I’m an admitted digital marketing generalist. I love to write, sketch up ideas, and come up with creative strategies. But I also love me some numbers! In the past week it seems I’ve been living in web analytics tools helping current clients, training new ones, participating in The Analysis Exchange and sifting through analytics data for a Fortune 500 company I am verboten to identify.

Mzelle Biscotte / flickr CC
A common question I get when helping clients for the first time is, “so.. where do I start?” Depending upon the popularity of a site, there can be massive amounts of data to mine through. Here’s a list of three items to help you on your way – all of them just happen to start with the letter “B”.

1. Business Goals
Keep this at the forefront: your site has a purpose. What is it? Some websites are built to sell, and others are designed to collect valuable information from customers. Many websites are constructed merely to inform. Identify your business goals and attempt to allow analytics tell you whether you are on track. Are people buying, submitting or finding the information you want to share? How well do relevant, action-oriented statistics align with your objectives?

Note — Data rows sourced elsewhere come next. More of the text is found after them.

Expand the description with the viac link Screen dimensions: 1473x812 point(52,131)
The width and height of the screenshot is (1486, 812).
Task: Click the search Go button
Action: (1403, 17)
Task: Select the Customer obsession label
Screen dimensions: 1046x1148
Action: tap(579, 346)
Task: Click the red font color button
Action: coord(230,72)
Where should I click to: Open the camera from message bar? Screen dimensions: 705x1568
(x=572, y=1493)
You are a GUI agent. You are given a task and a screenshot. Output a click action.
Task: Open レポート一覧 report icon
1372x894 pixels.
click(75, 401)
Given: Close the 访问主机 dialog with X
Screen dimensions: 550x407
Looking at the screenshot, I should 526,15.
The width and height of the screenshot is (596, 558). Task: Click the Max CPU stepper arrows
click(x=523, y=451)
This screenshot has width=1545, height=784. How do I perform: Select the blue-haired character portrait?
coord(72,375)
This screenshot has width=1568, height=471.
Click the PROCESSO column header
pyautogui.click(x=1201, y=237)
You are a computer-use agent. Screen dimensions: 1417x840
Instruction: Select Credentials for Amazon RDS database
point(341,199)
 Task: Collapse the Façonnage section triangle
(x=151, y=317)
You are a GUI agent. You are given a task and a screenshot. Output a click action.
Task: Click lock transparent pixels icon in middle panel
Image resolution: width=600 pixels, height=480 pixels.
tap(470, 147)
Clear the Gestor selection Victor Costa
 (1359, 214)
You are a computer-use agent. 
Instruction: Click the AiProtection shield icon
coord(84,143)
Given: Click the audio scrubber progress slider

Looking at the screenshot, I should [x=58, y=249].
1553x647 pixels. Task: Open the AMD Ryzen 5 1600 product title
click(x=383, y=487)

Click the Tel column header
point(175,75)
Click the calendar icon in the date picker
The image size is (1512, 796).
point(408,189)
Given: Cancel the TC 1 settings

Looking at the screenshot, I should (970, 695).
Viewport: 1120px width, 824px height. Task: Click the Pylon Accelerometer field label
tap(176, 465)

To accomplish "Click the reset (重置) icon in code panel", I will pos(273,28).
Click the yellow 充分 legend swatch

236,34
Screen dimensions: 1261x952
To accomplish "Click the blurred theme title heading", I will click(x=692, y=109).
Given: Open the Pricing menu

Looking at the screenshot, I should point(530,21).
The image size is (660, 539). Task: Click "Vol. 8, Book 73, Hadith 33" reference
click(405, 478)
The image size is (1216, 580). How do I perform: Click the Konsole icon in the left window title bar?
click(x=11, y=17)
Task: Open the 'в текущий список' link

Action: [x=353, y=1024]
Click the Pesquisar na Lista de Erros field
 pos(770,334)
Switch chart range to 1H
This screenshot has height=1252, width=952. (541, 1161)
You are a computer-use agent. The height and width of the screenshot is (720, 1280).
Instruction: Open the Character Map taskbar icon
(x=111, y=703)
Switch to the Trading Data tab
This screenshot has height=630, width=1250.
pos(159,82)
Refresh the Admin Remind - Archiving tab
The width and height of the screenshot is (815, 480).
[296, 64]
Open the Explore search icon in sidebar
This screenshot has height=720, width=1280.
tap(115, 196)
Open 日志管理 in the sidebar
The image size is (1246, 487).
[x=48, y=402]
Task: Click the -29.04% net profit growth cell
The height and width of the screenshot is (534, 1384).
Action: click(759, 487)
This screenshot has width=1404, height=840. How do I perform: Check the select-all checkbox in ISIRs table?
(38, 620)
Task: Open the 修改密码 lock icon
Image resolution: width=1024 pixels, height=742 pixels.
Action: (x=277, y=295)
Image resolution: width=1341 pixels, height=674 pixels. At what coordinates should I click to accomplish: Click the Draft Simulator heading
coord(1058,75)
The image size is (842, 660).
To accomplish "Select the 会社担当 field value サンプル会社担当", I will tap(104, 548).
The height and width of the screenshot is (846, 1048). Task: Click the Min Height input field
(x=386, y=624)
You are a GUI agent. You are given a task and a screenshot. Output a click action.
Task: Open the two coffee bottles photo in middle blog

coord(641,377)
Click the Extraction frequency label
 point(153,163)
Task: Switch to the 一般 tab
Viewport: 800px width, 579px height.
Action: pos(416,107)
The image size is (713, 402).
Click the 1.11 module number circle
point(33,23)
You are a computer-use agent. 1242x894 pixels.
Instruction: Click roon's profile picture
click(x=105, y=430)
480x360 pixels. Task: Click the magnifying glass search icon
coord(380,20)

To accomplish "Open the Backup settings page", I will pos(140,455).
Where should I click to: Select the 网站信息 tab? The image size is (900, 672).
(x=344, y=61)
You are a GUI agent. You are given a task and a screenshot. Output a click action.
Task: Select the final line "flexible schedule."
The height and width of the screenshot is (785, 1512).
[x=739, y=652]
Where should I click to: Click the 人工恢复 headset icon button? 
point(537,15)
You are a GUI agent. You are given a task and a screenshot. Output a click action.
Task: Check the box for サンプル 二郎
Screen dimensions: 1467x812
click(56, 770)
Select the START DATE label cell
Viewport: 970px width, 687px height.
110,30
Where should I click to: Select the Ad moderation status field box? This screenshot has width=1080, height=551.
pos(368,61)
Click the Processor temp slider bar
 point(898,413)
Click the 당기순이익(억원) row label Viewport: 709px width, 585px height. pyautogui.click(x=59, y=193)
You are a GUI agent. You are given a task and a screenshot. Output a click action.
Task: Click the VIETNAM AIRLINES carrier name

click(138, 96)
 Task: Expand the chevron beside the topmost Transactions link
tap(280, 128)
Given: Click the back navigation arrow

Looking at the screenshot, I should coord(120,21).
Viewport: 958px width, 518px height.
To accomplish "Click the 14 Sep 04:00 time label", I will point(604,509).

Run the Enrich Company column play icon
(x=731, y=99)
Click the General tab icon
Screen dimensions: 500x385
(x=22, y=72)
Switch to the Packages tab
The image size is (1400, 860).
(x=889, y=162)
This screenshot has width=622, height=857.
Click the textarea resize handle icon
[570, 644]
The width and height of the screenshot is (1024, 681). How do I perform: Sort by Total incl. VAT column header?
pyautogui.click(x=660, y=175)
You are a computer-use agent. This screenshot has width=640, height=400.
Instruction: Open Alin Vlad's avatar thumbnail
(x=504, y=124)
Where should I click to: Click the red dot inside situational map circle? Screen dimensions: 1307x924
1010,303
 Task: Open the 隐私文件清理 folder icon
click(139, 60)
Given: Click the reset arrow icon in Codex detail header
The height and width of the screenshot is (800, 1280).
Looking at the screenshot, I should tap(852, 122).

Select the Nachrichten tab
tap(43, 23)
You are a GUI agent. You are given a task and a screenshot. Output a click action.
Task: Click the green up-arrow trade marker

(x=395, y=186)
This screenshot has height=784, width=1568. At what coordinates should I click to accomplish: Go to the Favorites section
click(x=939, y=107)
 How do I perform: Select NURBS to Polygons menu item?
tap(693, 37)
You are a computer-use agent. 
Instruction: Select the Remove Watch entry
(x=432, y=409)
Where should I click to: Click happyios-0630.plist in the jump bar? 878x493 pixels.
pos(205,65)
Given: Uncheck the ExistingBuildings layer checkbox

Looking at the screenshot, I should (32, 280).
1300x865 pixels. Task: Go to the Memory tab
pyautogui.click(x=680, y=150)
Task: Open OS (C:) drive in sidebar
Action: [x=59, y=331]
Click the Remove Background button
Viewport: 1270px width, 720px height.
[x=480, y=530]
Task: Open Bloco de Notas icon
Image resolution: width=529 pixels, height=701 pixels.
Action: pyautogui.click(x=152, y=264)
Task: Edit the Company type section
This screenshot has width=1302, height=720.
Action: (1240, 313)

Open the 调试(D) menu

Ultimately, don’t get caught up in the minutiae. Entrance paths, bounces, referral traffic sources, etc. all have relative degrees of importance, but focus first on what moves the needle from a business standpoint.

2. Behavior
Just as your site has a specific purpose, your visitors have a reason for coming to your site. Analytics allow you to quantify behavior. The numbers always tell a story about where they come from, what they did once they arrived and where they were when they left.

Digging deeper, you can determine what kinds of content people find to be most relevant. You can uncover the methods in which they go about finding that content (navigation, content links, site search, etc.). Further, analytics will show, in many cases, whether each visitor was successful in their specific task(s).

3. Because Why?
After solidifying website objectives and examining visitor behavior, the next step is to derive meaning. “Actionable analysis” is a term that is thrown around quite often in digital marketing circles, but it is important. Too often numbers are tracked and reported as a routine. The act of recording history without interpretation and activity almost guarantees that you will repeat it.

Use analytics data to translate site performance, evaluate marketing programs and learn more about audience behaviors and interests, but don’t stop there. Make positive changes based on these findings or create tests to validate your hypotheses. Once you have done so, start the process again. Analytics is not a beginning or an end, it’s just a turn in the cycle.